# Was John Witherspoon a Volunarist?



## TylerRay (Aug 7, 2015)

I am always reading of Witherspoon being a champion of Confessional Orthodoxy in the Scottish tradition, but his significant role in the birth of the US makes me wonder: what was his view of the establishment of religion?

On a related note, what role did he play in the American Presbyterian church's revision of the Westminster Confession?

Reactions: Like 1


----------



## Ask Mr. Religion (Aug 8, 2015)

TylerRay said:


> On a related note, what role did he play in the American Presbyterian church's revision of the Westminster Confession?



See:
http://www.opc.org/today.html?history_id=195&pfriendly=Y


----------



## Andrew P.C. (Aug 9, 2015)

Ask Mr. Religion said:


> TylerRay said:
> 
> 
> > On a related note, what role did he play in the American Presbyterian church's revision of the Westminster Confession?
> ...



Thank you for the link, but when I read it there was something that I'd dispute:



> The revisions went on the affirm the principle of religious liberty, asserting that the civil magistrate had the duty to protect the liberty even of religious infidels.

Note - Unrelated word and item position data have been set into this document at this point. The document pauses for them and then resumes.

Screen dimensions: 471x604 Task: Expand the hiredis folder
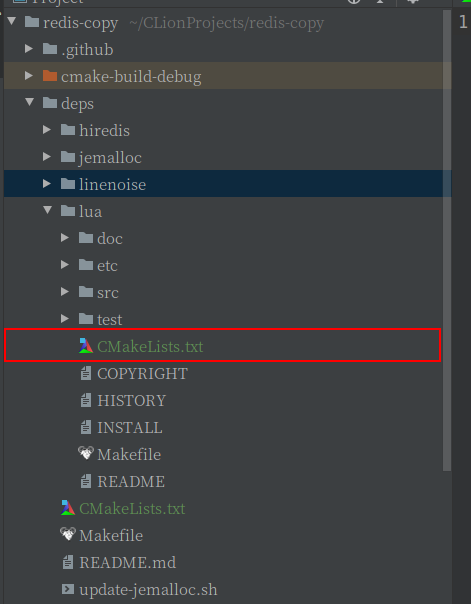pyautogui.click(x=47, y=129)
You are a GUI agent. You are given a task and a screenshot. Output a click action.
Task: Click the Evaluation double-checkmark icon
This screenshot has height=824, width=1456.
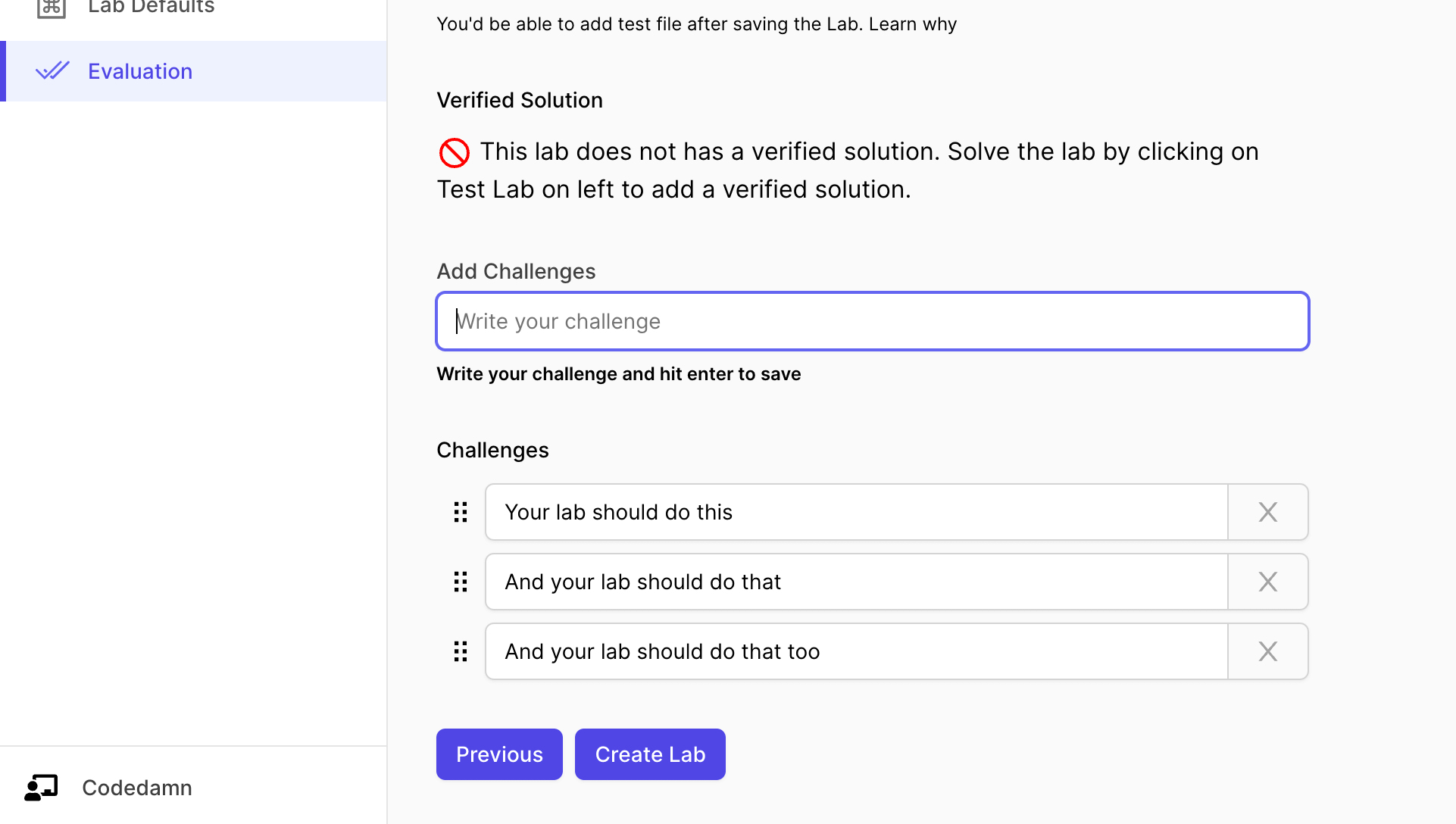(x=52, y=71)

I'd dispute this in light of the continual phrase in Ch. 23 "any denomination of _Christians_". However, I'd still not agree with the PCUSA's revision on this.


----------



## MW (Aug 9, 2015)

A volunarist? A believer in a very old moon?


----------



## Ryan J. Ross (Aug 9, 2015)

You may find Jeffry H. Morrison's _John Witherspoon and the Founding of the American Republic_, published by U of Notre Dame Press in 2005, more than helpful.


----------



## py3ak (Aug 9, 2015)

MW said:


> A volunarist? A believer in a very old moon?



Now that I know what it's called, it's become clear to me that this is the position which of all others I hold most strongly.


----------



## TylerRay (Aug 10, 2015)

MW said:


> A volunarist? A believer in a very old moon?



Voluntarist! 

While you're poking fun, I'll let you know that your inbox is full, and the rest of us are dying to send you personal messages.


----------



## MW (Aug 11, 2015)

TylerRay said:


> While you're poking fun, I'll let you know that your inbox is full, and the rest of us are dying to send you personal messages.



Sorry about that. I will work on it. There are too many to keep and I am way over the limit.


----------